Likewise, when a “humanitarian” force gets involved in a conflict the incentives for the factions change. It becomes most important to influence the “humanitarians” I remember a British officer on U.N. duty in Sarajevo, in a press conference, saying that he had proof that both sides had deliberately shelled their own civilians, in an attempt to win sympathy from the other end of the TV cameras. I thought this was one of the most astonishing and major pieces of newsof the whole conflict, but I have never heard any mention of it again from that day to this.
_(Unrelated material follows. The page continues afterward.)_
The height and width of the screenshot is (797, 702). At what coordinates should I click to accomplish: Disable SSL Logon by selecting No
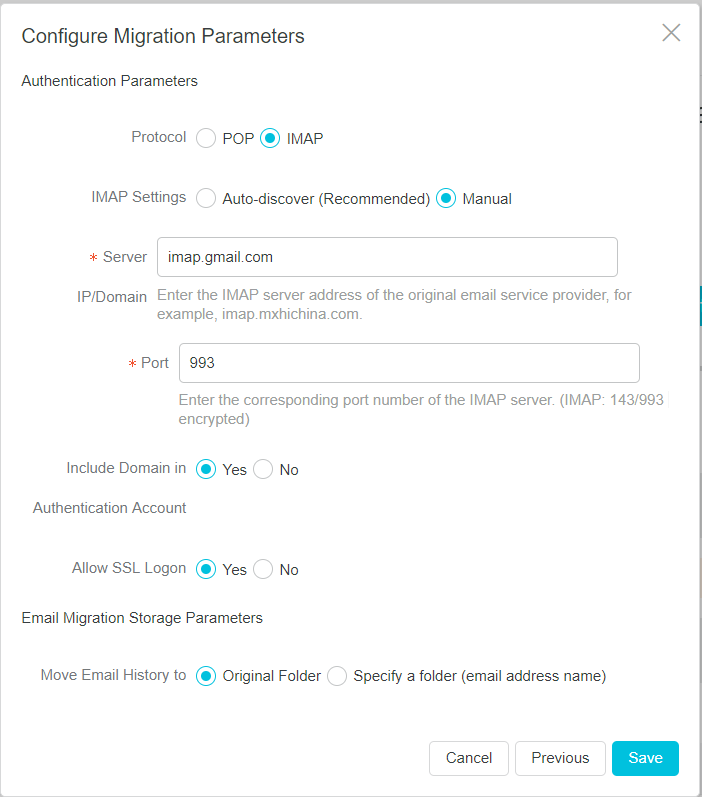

Influencing the humanitarians is, in general, easy, because those who sent them are mainly concerned with “doing something to help”, and not with the nasty details of the situation. One of the reasons that I find Neil Craig‘s conspiracy theories about Yugoslavia far more believable than, for instance those of about the London bombs, is that fundamentally, nobody here really cared what was actually happening in Yugoslavia. We heard some sob stories, we said “something must be done”, we did something, the details of context and consequence are of only idle or passing interest. Conversely, we care deeply about what happens on the Piccadilly Line and why, and it will be very difficult to pull the wool over our eyes for more than a very short time. (Another consequence of the “fire-and-forget” nature of humanitarian interventions is the opportunity of private exploitation of the situation by the personnel involved, as I discussed here.)